2010 FIFA World Cup: What The Swiss Need To Do to Advance

Ron FurlongAnalyst IIJune 7, 2010

GENEVA, SWITZERLAND - JUNE 05:  Stephan Lichtsteiner of Switzerland in action during the international friendly match between Switzerland and Italy at Stade de Geneve ahead of the FIFA World Cup 2010 in South Africa on June 5, 2010 in Geneva, Switzerland. (Photo by Massimo Cebrelli/Getty Images)
Massimo Cebrelli/Getty Images

The Swiss have been all over the place recently with their play. A good outing here, a poor outing there; a disinterested outing here, an okay outing there. You never know what you are going to get lately with Ottmar Hitzfeld's club.

They played well in qualifying for the World Cup, but ever since they have had no consistency. They had two disappointing losses recently, to Uruaguay and Costa Rica. However, this past weekend, in their final warm up before the World Cup, they played well and often inspired in a draw with Italy, 1-1.

The match with Italy was played on home soil in Geneva before a rousing and supportive crowd. The Swiss scored early on a 25 yard strike from Udinese's Gokhan Inler. Italy tied it up just a few minutes later on a goal by Fabio Quaglirella.

The Swiss controlled large chunks of the game, especially in the first half, and had some good scoring chances. Although Italy played better in the second half, Switzerland still had three very good scoring chances late in the game.

As far as Italy goes, as disappointing as this game was for them, they can look at one strange piece of info from this game for comfort. In 1982 and 2006 Italy played Switzerland in a warm up game right before the World Cup. Both times, just as this year, the two teams tied 1-1.

In 1982 and 2006 Italy went on to win the World Cup.

The Swiss find themselves grouped with powerhouse Spain in Group 'H'. Even playing as well as they did Saturday, it is unlikely Switzerland can get a result in this game. If they are to have any hope against Spain it would come in playing a strong defense and making the most of their set pieces, as well as some counter attack opportunities late, if they can keep it scoreless or stay within a goal.

Realistically, it is the other two games that the Swiss need to get results out of. More than likely they will have to beat Honduras and then hope to either draw or beat Chile and hope to advance ahead.
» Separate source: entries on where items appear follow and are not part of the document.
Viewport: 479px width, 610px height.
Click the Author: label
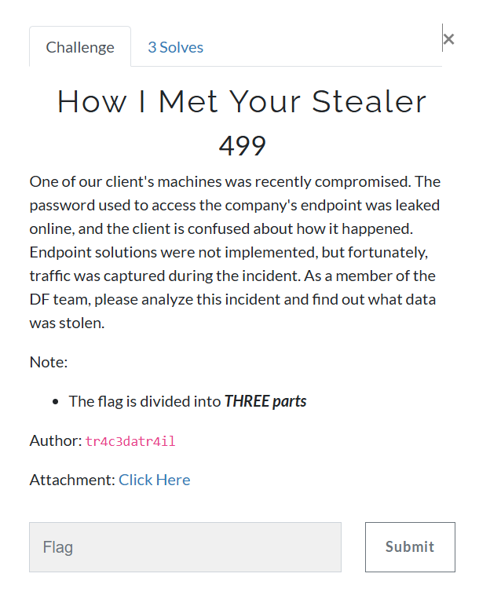(x=56, y=440)
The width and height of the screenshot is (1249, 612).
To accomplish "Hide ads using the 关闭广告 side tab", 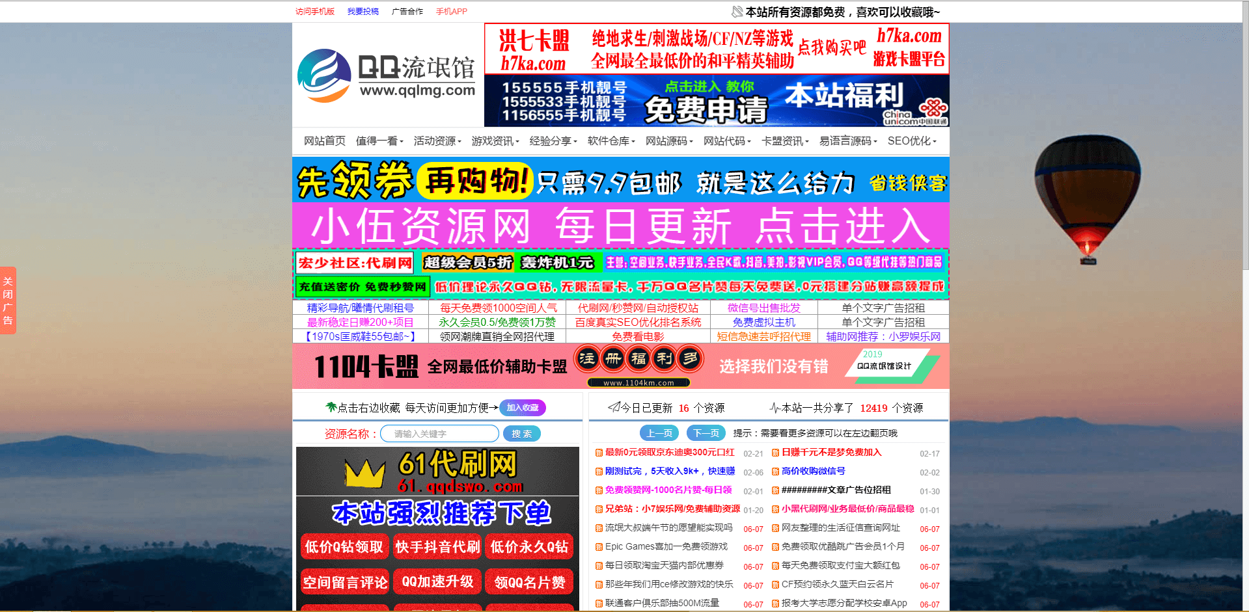I will coord(8,300).
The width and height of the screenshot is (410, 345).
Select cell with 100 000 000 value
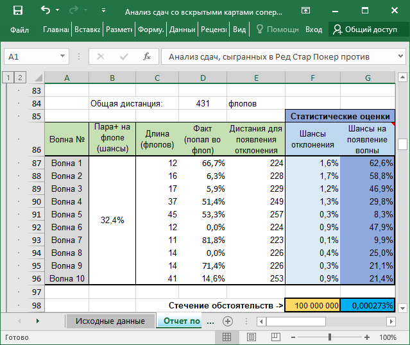tap(312, 306)
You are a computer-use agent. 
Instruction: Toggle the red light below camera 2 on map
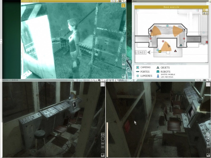[151, 39]
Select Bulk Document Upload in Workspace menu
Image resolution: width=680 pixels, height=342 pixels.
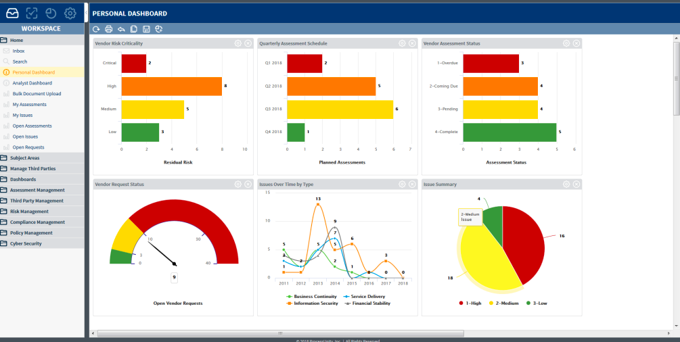click(x=37, y=94)
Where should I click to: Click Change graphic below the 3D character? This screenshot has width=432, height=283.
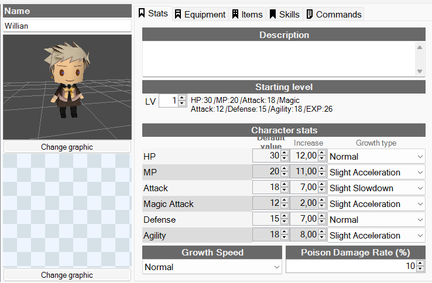tap(67, 147)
In both these games the Swiss can be more of an attacking force than they are likely going to try and be (or be able to be) versus Spain. Spain would burn them if they tried that approach for any sustained amount of time, but Chile and Honduras are not as likely to make them pay.
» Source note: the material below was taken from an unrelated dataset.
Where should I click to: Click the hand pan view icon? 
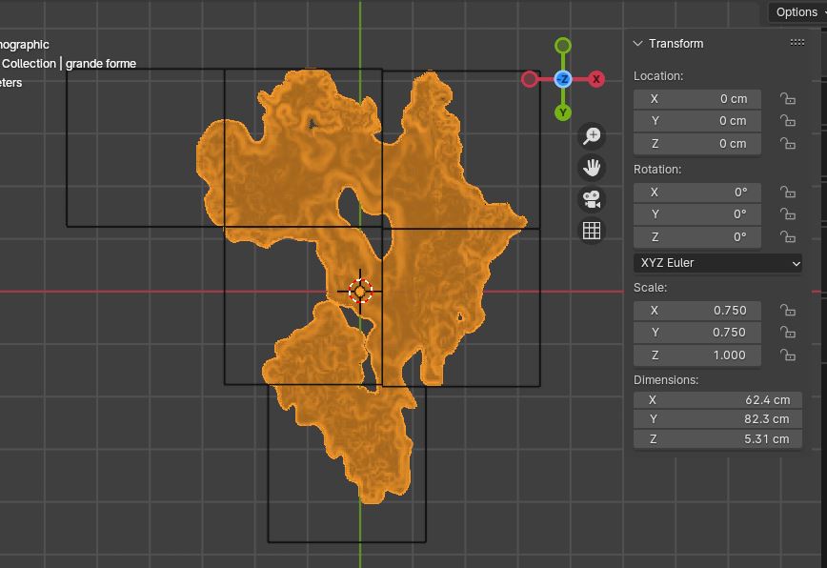coord(592,169)
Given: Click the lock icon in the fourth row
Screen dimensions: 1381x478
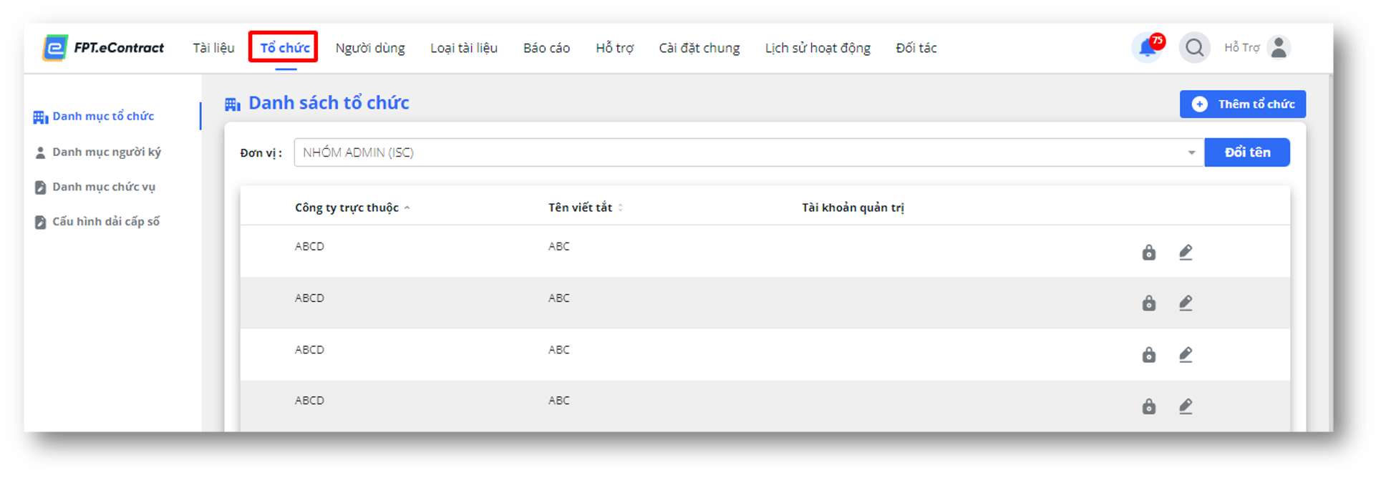Looking at the screenshot, I should [x=1149, y=406].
Chile seems to be playing well heading into the tournament, while Honduras is struggling against lesser opponents.

The Swiss are not likely to win any games 3-2, or 4-3. They have to play strong defense. 1-0 is the kind of outcome they need to be looking for.

31-year-old captain Alexander Frei is still the backbone of the Swiss offensive attack. He scored two goals four years ago in Germany, he has fully recovered from a broken arm and is well rested.

The order of games is important for Switzerland.

They play Spain first, which might be the best thing for them. Get it out of the way and over with.

Game two will be against Chile, and this figures to be the most important outcome for them.

They wrap up against Honduras, and in the best case scenario a draw versus Honduras may get them through if they are able to beat Chile in the previous game.

Four years ago in Germany, Switzerland advanced out of the group stage without conceding a goal. They made need to repeat this feat if they are to advance in 2010.